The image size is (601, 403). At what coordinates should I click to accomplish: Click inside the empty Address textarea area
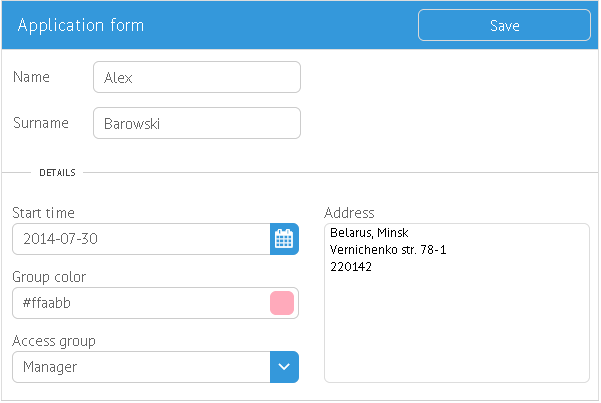[x=456, y=330]
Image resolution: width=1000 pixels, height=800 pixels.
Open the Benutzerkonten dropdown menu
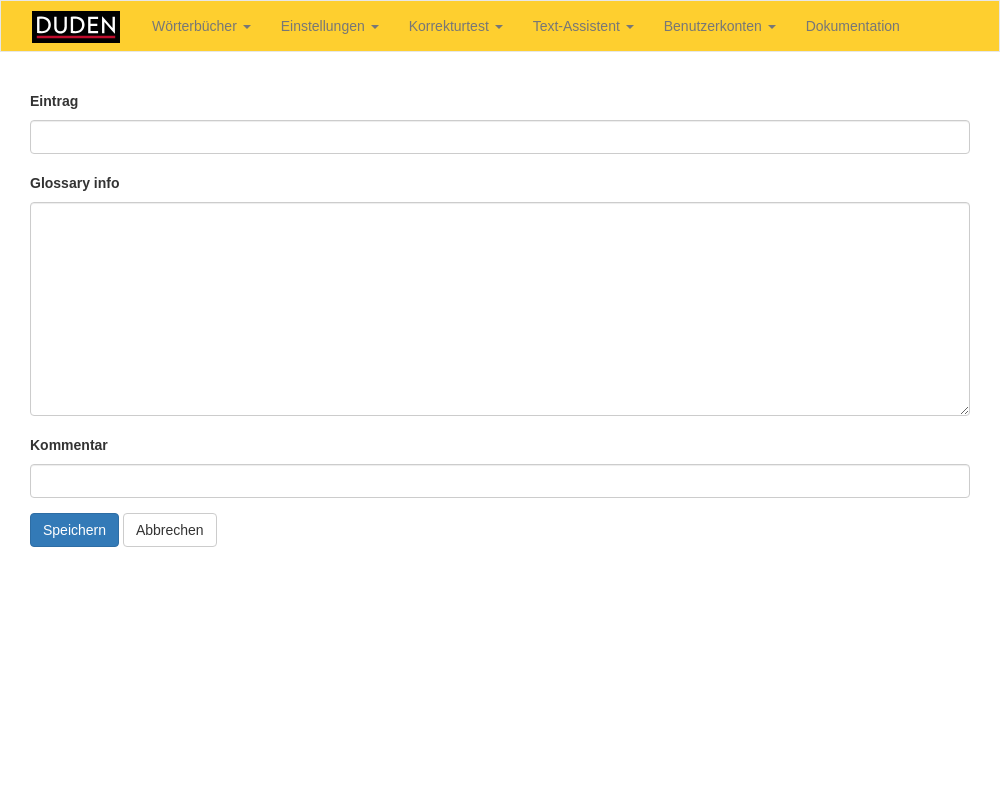(x=719, y=26)
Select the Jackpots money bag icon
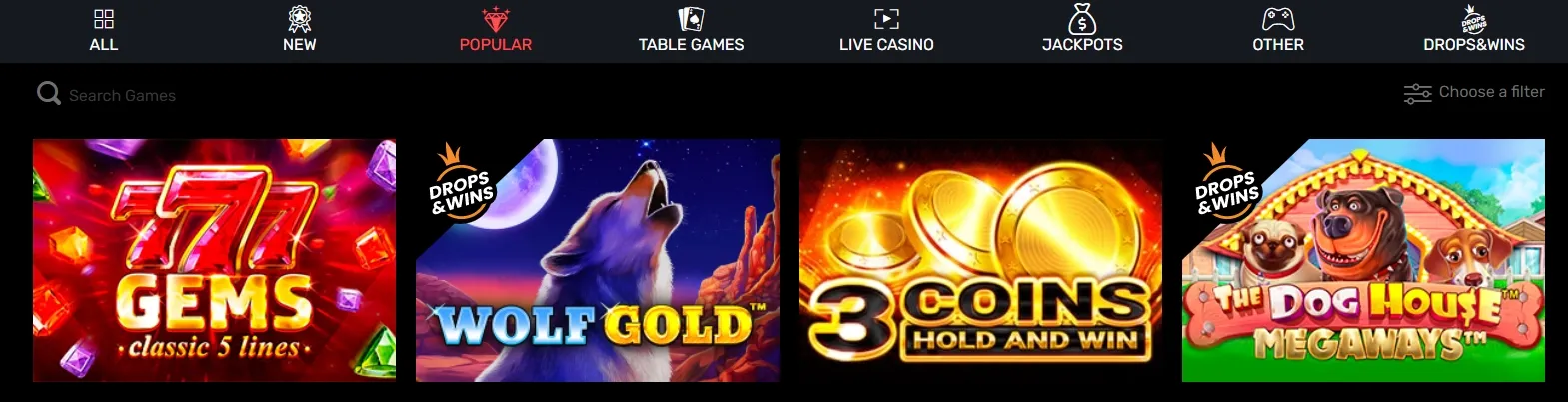The height and width of the screenshot is (402, 1568). point(1082,19)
■ ■ ■
(Problem to work on):
Copy out all the entries exactly. Images stay out of the copy.

(Result for this task):
The image size is (601, 403). At what coordinates should I click to accomplish: Click inside the empty Address textarea area
[x=456, y=330]
Image resolution: width=1000 pixels, height=800 pixels.
Open the Benutzerkonten dropdown menu
(x=719, y=26)
Select the Jackpots money bag icon
The height and width of the screenshot is (402, 1568). point(1082,19)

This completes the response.